**Listed records**

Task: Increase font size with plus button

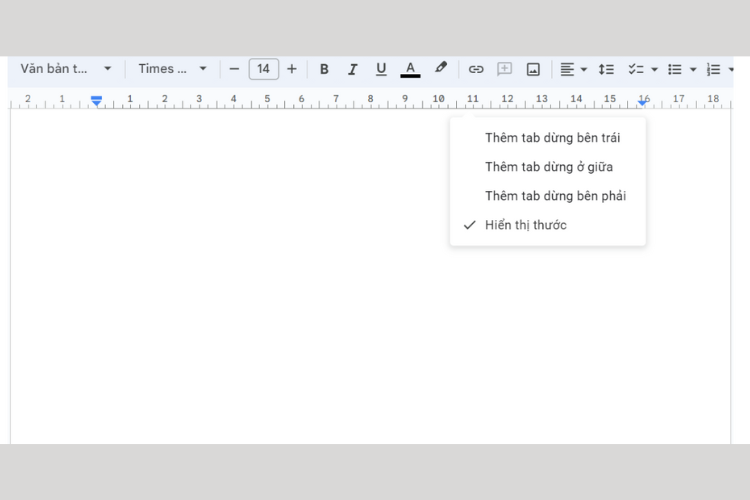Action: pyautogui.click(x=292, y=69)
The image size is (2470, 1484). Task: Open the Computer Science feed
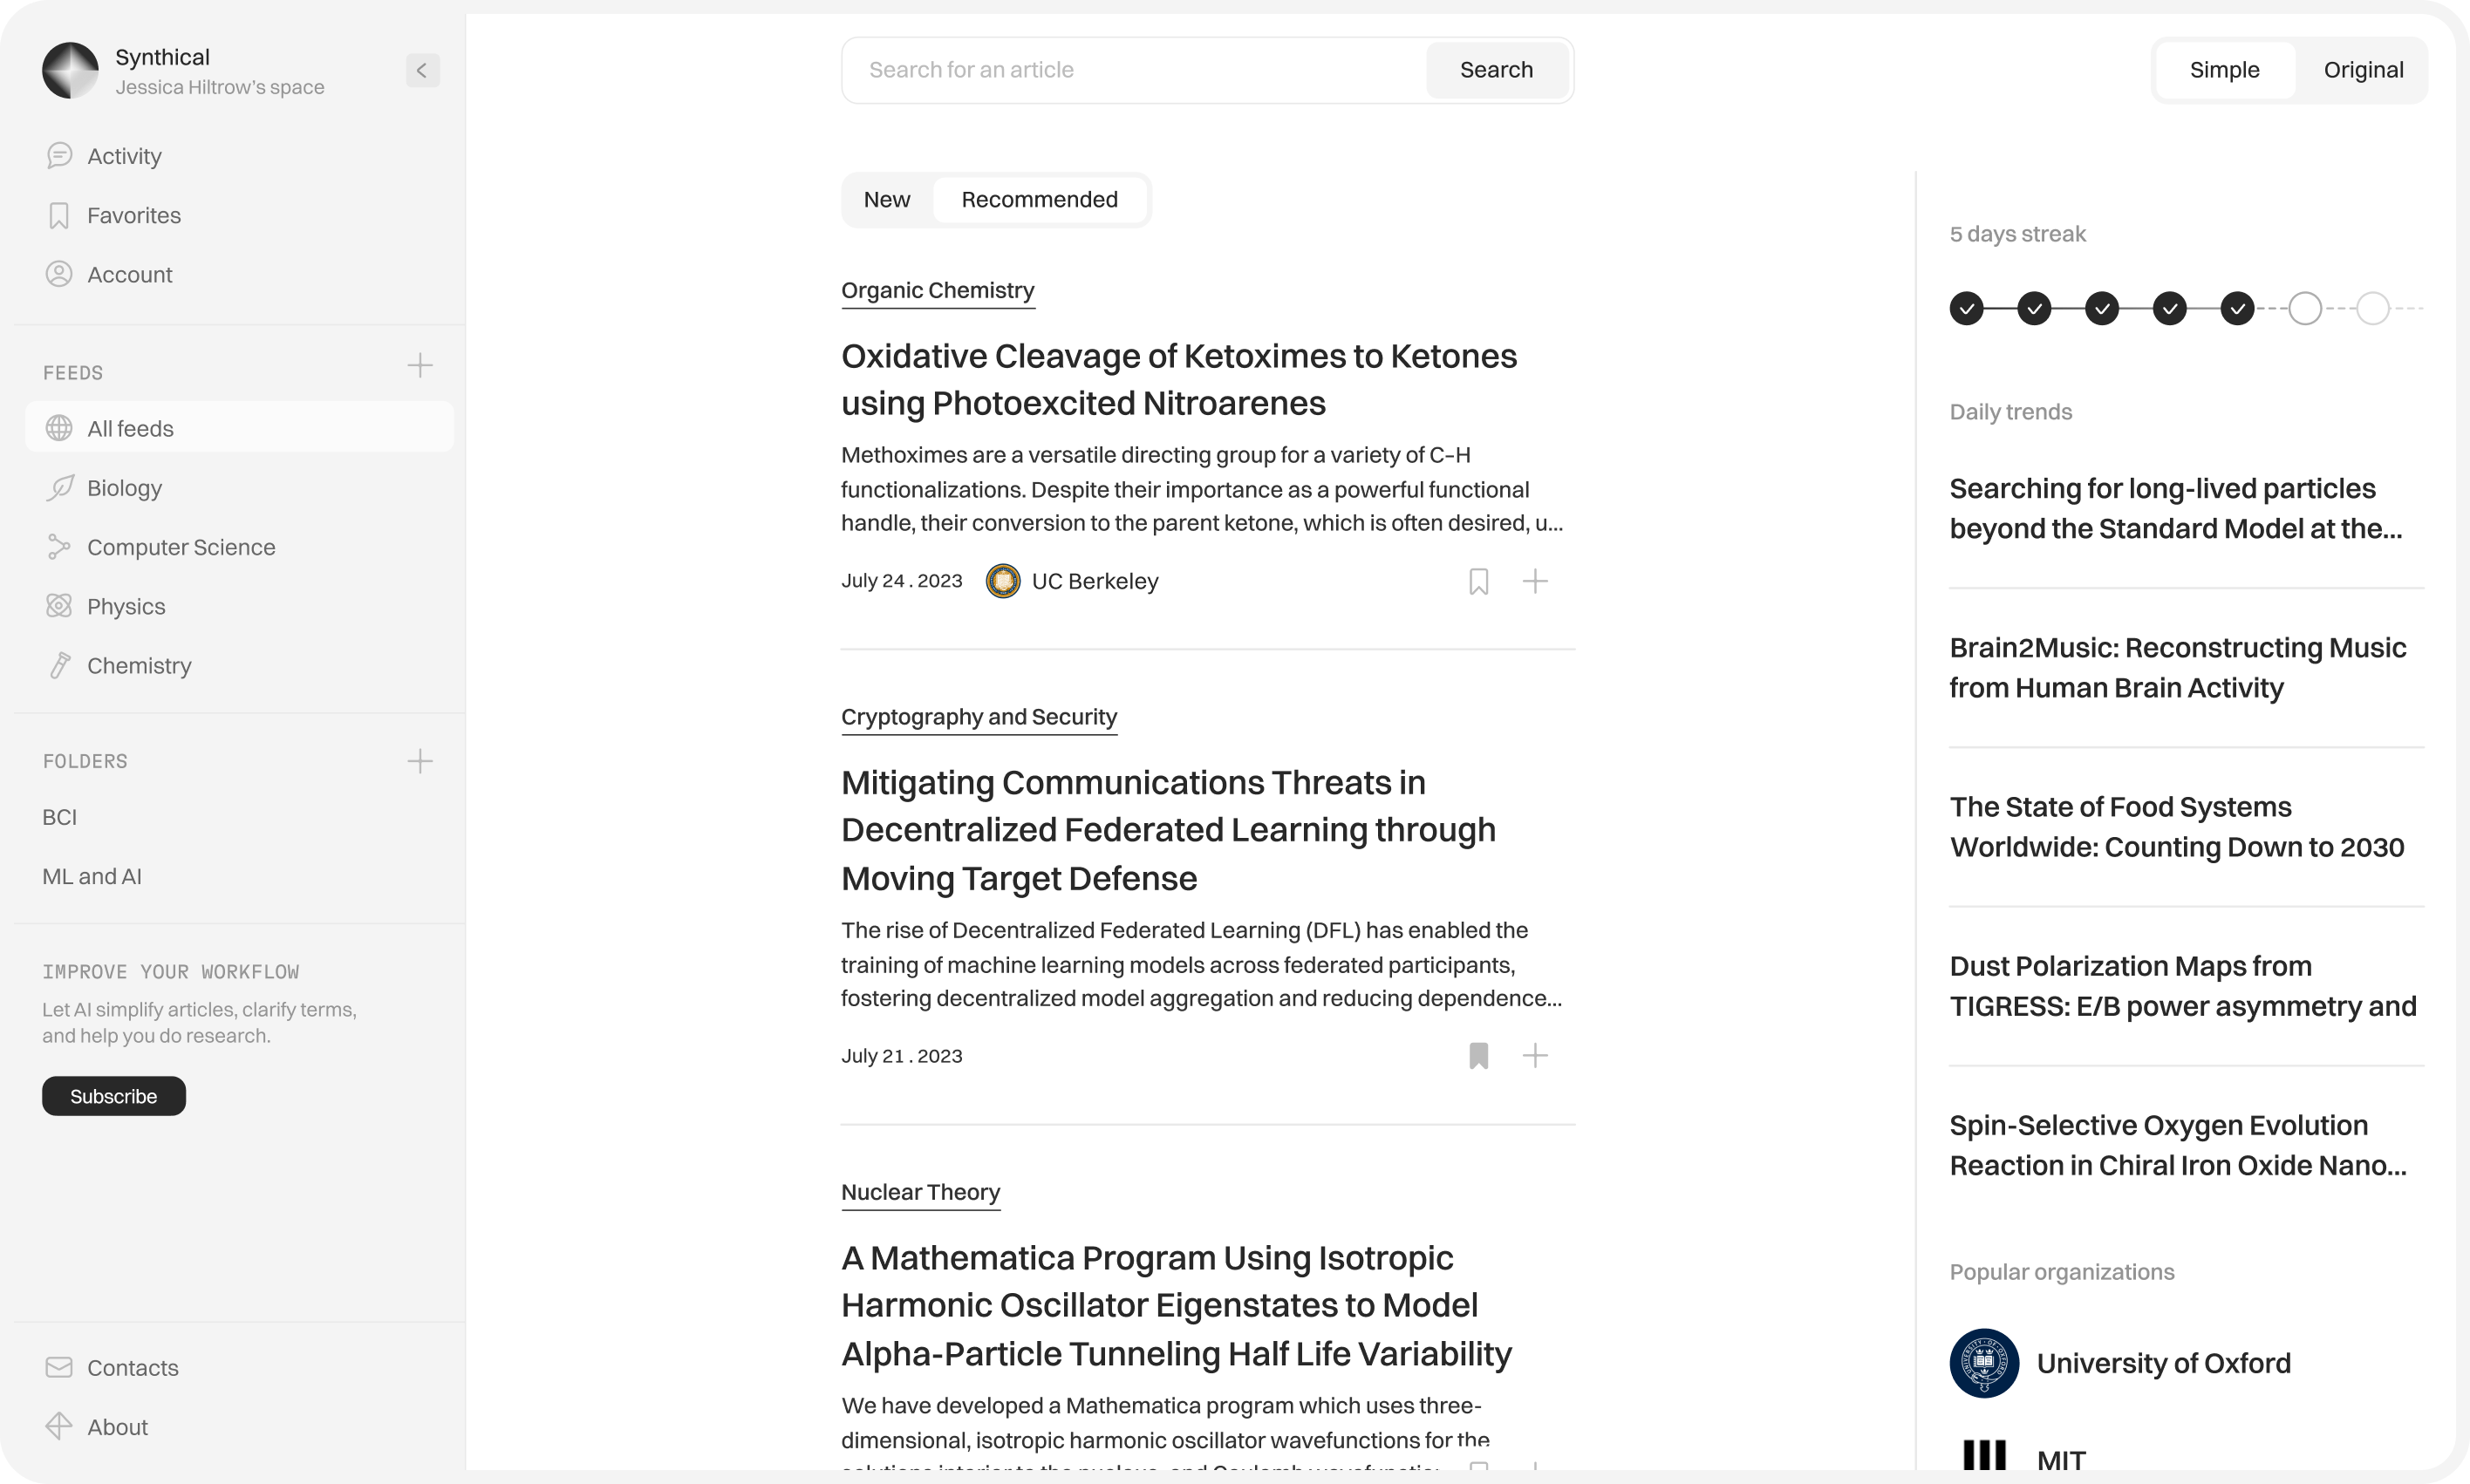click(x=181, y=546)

...

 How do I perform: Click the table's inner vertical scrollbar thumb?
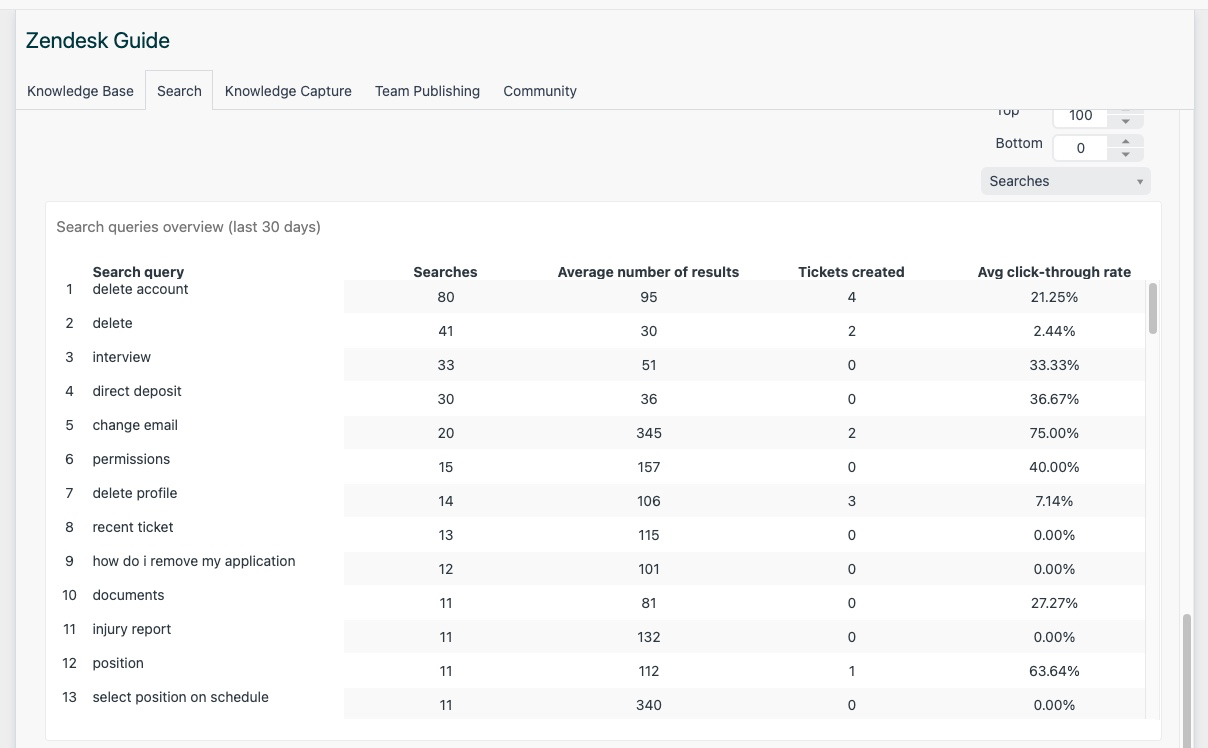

**Set problem**
Can you quote the data word for word, beginning at the line that contains "Task: Increase font size with plus button" and stopping after the line that contains "click(x=181, y=546)", with the pictures left out?

**Written reply**
Task: Increase font size with plus button

Action: pyautogui.click(x=292, y=69)
The image size is (2470, 1484). Task: Open the Computer Science feed
click(x=181, y=546)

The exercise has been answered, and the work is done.